Monday, April 25, 2011

Fencing (and yes swords may be involved at some point)

I blame Young House Love for my newfound irrational confidence that I can do anything and build anything around the house that I want to.  But while Vinny quietly curses them from afar, I've decided that the new fence in our new house should be built by my own hands. (countdown: 55 days til we can say it's our much as renting a house makes it 'our' house at least)

And yes, I could settle for the standard pickets available at any lawn and garden store.  Heck, I could probably just go buy pre-made 6 foot fencing panels in my preferred fence height and slap those bad boys on and call it a day.

Alas, my creativity and design sense (or non-sense, depending on the day) is insisting on a very specific look.  I haven't told Vinny about my vision yet.  Mainly because he's still a bit green from me suggesting we build the fence ourselves, and that was when he thought we were doing pre-made panels.

Apparently living in New England has left me with very specific desires for my new fence.

Picket vs. Baluster: prior to my investigation, if it was straight up and down on a fence and it wan't in the ground, a piece of wood was a picket.  NOT SO!  Who knew?  Apparently pickets are wider than they are deep.
So, what is a Baluster?  Well, think about the rail going up your stairs or around your deck, those vertical things that keep you from falling through are balusters.  They can be round, or square, or just about any design you can think of.  (I like the square ones)

Tops of the Balusters: most balusters that I've found are sold for deck building purposes, so they're either flat across or mitered like this:

Obviously that would look weird on a fence, I want my tops to look like little pyramids.  So here, now we're getting closer:

Of course, that's from a fencing company's website...and you can guess that it isn't located in NC. I emailed them to see if we could get materials from them, but no dice.  I'll probably have to go by a local lumber yard when we get there and hope they have them.  If not, I'll have to miter the tops of each picket.  It will take more time, but I think it's worth it.

And then to add a touch more difficulty, I want a scalloped top line.  The curve can technically go either way:

I like the curve going down, like the white fence above.  I'm thinking 3 ft at the lowest point, 3.5 at the highest, something like that.

The whole picture is pretty common with aluminum and vinyl fences, but not with wood for some reason.  So why do we want wood instead of vinyl or aluminum?  Well, price for one thing.  But we also want to paint the fence the same color as the molding on the house so that it feels more like an extension and less like a random outcropping.

I've been asking myself for a few days why I can't find an example of exactly what I want, and isn't that sort of ominous?  I mean, if professional fence companies don't do it, maybe I'm missing something.  I've never even built a fence before, this is all still theoretical!  And then, on the way to daycare, there it was...the fence I'd been dreaming of.  

It's almost even the right color and I'm loving the plantings!

So for now, I'm still scheming and hopefully I can convince Vinny that this really is do-able.  I have no delusions that it will all happen in a single weekend or anything.  
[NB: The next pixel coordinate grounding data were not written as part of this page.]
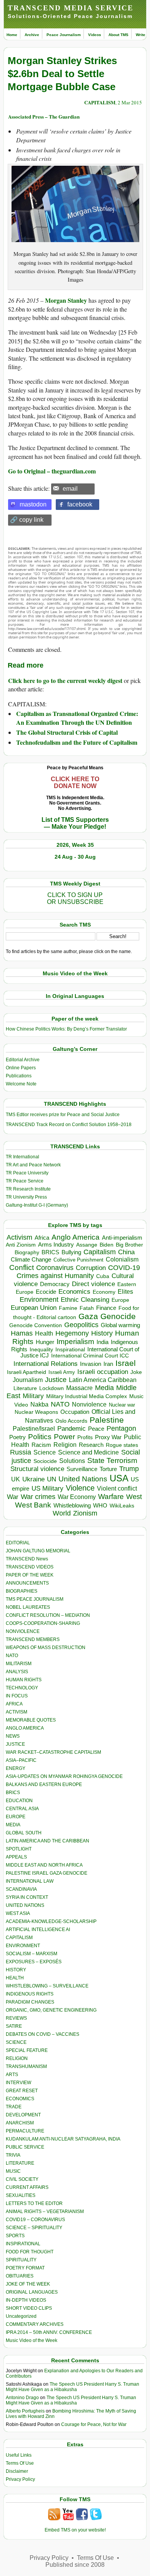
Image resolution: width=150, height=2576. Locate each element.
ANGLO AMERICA (25, 1728)
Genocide (118, 1316)
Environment (39, 1299)
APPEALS (16, 1857)
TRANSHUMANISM (26, 2066)
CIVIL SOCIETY (22, 2179)
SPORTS (15, 2235)
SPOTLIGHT (19, 1849)
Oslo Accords (71, 1421)
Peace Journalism (64, 35)
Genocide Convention (35, 1325)
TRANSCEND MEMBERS (33, 1639)
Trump (129, 1469)
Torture (108, 1469)
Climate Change (31, 1259)
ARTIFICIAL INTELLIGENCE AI (38, 1929)
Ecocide (46, 1292)
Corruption (91, 1268)
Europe (120, 1300)
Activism (19, 1237)
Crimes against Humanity (55, 1276)
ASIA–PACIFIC (21, 1760)
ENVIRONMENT (23, 1945)
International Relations (45, 1363)
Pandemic (71, 1428)
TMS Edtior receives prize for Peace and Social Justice (63, 1114)
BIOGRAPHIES (21, 1591)
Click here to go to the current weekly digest (65, 680)
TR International (22, 1156)
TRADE (14, 2106)
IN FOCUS (17, 1696)
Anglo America (76, 1237)
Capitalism (99, 1252)
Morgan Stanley (66, 300)
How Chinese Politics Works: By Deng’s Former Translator (66, 1029)
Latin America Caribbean (103, 1379)
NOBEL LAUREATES (28, 1607)
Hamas (22, 1333)
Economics (74, 1291)
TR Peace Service (24, 1181)
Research (91, 1445)
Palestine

And I think I'm asking for a kreg jig for my birthday (What the heck is a kreg jig? See here) if the base wood shop doesn't have one.  Yep, that's fuel my new obsession further, Camp Lejeune has a wood shop, so I don't have to worry about having every tool known to man (or woman).  Once the fence is done, my next woodshop project is either bench seating for the breakfast nook or forward facing book shelves for Bella's room (like this, though it will probably end up look more like this).  Luckily there are lots of plans out there for those projects.

Have you ever built a fence?  Or modified plans building something else to make it your own?